We are modeling account table in cassandra with social logins, we chose email as primary key and skinny row implementation. Our cassandra is on version 2.1.6
. Here is table definition:
CREATE TABLE account_by_email (
email_address text,
account_password text,
first_name text,
last_name text,
registered_at timestamp,
roles set<text>,
facebook_id text,
twitter_id text,
linkedin_id text,
password_reset_token blob,
password_reset_token_valid_until timestamp,
profile_image_url text,
PRIMARY KEY (email_address) ) WITH COMMENT='Accounts in system by email.';
This workks fine for email access since we can access fast each account when we know email address which is situation after login.
User has, in addition to email login option to login / signup with social accounts. When social account login is used flow is go to social network, receive social id (facebook, twitter, linkedin) and maybe email and query account table by social id to get full account or just email and continue on using email on each API request.

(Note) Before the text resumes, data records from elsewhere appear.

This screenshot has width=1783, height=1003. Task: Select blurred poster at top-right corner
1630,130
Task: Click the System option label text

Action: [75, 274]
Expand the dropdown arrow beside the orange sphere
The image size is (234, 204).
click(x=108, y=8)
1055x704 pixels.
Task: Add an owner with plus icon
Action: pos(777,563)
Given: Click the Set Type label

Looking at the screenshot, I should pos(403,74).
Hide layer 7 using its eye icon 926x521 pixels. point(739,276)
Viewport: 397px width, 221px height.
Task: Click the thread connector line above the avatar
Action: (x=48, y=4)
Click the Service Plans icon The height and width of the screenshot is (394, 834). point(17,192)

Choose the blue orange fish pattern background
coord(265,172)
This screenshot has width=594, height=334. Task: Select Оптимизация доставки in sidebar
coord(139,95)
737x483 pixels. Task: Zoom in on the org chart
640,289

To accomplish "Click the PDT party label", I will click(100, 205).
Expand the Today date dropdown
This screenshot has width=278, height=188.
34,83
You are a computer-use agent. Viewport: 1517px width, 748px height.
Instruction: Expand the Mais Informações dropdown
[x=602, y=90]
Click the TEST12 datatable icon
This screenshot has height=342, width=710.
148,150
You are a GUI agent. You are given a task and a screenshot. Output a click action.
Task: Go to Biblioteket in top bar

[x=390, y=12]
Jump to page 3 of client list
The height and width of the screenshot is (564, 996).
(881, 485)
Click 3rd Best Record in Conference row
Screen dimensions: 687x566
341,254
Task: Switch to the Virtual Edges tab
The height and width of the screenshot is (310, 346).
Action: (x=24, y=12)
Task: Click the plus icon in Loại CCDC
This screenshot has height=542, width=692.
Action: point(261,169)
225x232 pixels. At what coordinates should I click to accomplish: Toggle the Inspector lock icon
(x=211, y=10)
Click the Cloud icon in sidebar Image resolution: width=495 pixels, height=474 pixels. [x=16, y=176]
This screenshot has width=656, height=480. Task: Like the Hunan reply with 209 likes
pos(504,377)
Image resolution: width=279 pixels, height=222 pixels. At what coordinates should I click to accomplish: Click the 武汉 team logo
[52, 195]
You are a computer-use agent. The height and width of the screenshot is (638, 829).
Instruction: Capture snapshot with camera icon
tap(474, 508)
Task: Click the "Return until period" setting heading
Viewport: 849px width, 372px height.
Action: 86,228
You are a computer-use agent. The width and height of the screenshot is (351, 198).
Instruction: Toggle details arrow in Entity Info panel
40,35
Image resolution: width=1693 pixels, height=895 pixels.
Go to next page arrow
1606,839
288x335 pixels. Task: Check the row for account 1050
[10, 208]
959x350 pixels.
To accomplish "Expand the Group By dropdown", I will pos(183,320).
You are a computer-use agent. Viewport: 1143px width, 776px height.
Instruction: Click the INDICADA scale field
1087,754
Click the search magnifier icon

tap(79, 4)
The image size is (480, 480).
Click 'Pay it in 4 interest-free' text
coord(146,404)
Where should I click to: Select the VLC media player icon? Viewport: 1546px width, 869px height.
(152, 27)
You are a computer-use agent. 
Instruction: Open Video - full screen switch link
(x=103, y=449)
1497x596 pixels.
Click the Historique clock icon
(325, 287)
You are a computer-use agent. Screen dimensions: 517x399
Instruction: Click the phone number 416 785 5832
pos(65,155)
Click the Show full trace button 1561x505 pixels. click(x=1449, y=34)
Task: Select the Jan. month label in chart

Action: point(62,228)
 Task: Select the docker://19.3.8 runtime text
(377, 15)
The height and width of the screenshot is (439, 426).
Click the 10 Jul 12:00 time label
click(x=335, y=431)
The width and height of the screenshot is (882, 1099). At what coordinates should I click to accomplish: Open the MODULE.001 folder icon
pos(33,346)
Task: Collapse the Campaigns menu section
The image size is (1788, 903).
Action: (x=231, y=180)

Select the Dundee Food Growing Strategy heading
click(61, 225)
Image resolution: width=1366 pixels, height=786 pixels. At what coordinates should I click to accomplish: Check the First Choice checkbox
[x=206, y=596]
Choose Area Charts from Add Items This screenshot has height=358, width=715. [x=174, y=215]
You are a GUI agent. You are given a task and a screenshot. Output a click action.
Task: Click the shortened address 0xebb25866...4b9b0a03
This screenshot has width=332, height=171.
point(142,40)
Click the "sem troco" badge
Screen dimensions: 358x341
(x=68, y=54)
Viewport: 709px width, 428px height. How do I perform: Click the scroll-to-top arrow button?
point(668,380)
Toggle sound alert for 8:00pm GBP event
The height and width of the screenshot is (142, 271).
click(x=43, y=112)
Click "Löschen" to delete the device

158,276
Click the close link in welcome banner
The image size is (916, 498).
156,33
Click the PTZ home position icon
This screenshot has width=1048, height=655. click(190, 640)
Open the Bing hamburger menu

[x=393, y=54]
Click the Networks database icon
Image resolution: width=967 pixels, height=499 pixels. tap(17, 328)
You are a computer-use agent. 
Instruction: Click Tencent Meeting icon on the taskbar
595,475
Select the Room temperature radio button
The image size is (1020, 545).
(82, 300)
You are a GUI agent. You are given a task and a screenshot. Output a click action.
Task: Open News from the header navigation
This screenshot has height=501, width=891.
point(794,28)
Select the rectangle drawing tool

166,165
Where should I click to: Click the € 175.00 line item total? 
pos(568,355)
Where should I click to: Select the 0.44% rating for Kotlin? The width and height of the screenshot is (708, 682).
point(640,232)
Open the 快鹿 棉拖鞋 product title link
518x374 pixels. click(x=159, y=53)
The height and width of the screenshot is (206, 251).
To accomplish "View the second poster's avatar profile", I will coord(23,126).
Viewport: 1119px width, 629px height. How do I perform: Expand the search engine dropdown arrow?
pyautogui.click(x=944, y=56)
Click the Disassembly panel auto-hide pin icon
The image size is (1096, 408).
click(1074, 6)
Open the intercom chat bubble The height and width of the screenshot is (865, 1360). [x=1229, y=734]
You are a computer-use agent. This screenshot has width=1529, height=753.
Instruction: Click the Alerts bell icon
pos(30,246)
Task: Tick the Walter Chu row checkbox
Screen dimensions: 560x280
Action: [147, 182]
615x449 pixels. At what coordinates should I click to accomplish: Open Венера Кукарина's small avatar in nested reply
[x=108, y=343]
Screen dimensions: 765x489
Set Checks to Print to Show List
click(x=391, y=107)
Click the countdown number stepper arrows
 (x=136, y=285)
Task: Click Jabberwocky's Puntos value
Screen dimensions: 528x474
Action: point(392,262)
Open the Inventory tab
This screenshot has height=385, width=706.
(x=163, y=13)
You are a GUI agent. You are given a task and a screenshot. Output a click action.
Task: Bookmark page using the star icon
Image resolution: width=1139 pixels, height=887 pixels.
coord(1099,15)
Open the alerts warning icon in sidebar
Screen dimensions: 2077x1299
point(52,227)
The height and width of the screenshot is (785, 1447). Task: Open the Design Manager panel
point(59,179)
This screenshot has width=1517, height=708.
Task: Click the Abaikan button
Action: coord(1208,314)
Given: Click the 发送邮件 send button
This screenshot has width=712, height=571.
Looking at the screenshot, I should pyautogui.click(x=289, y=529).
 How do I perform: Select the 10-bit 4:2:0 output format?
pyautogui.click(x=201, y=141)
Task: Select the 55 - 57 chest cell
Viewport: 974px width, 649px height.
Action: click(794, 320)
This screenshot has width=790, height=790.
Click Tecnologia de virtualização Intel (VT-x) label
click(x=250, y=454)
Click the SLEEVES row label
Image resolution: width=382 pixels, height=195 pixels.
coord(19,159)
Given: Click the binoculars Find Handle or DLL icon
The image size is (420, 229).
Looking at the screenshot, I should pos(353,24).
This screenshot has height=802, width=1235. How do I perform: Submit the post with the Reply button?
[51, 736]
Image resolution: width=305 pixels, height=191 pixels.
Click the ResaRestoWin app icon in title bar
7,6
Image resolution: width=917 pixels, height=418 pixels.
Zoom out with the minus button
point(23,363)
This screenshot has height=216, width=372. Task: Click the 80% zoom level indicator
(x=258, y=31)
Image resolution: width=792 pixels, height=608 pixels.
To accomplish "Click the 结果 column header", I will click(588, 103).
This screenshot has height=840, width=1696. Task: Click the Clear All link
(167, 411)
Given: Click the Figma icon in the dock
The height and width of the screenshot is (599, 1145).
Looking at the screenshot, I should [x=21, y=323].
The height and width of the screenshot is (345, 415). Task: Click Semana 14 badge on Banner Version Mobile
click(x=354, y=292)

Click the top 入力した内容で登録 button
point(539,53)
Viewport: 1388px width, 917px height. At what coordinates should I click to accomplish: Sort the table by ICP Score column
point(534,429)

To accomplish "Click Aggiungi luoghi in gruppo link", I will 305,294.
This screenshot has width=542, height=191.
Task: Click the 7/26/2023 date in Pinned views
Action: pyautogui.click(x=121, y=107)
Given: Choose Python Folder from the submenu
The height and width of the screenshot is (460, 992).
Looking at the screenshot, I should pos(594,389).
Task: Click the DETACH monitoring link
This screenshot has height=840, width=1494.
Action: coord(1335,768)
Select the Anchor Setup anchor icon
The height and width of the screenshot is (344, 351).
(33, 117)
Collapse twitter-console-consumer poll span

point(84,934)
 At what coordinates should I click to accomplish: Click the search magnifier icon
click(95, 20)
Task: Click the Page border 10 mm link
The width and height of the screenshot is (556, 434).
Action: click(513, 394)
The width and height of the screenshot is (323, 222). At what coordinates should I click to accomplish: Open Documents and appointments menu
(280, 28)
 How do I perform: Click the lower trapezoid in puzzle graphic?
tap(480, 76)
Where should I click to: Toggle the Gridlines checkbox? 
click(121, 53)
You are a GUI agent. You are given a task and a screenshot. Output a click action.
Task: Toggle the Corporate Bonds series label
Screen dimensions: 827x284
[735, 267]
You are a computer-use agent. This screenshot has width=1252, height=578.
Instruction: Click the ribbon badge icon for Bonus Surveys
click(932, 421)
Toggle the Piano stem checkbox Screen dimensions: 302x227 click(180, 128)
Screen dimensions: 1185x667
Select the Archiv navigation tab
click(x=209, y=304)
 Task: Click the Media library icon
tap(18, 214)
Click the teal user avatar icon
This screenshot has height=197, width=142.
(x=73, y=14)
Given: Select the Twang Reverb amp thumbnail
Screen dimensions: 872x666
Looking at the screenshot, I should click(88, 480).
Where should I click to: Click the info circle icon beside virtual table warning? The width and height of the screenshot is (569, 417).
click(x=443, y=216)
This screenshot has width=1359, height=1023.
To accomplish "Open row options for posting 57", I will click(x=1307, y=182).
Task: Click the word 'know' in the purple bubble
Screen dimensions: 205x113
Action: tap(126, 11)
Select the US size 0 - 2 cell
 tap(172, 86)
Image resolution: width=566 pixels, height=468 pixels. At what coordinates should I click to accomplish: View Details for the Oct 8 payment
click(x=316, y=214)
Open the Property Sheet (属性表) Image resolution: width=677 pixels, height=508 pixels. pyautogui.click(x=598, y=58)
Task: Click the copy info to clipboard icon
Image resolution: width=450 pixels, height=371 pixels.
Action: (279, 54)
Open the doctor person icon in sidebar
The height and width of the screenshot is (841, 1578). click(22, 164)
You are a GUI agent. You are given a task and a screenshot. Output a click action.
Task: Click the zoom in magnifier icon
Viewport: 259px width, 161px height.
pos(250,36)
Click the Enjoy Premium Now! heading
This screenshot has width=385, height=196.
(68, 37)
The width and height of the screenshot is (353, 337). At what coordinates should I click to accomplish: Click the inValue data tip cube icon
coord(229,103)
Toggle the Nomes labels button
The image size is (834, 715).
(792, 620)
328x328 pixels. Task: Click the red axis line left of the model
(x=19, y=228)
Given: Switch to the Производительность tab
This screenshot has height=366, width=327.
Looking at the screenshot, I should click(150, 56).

We currently added indexes on facebook_id
, twitter_id
, linkedin_id
to support this since we are in MVP phase with one node and we chose fats implementation over performance.
What is proper way to model this? Here are couple of suggestions we are thinking of:
- leave index implementation since fetch by social id is happening only on login once (after that email is used)
- have one table for each social id which will hold social id email pair
- have one table for each social id which will hold full account (account can be edited so this will add complexity to update)
- something else?
And another question, is index implementation with high cardinality field (as social id) really that bad when you model access path which happens rarely?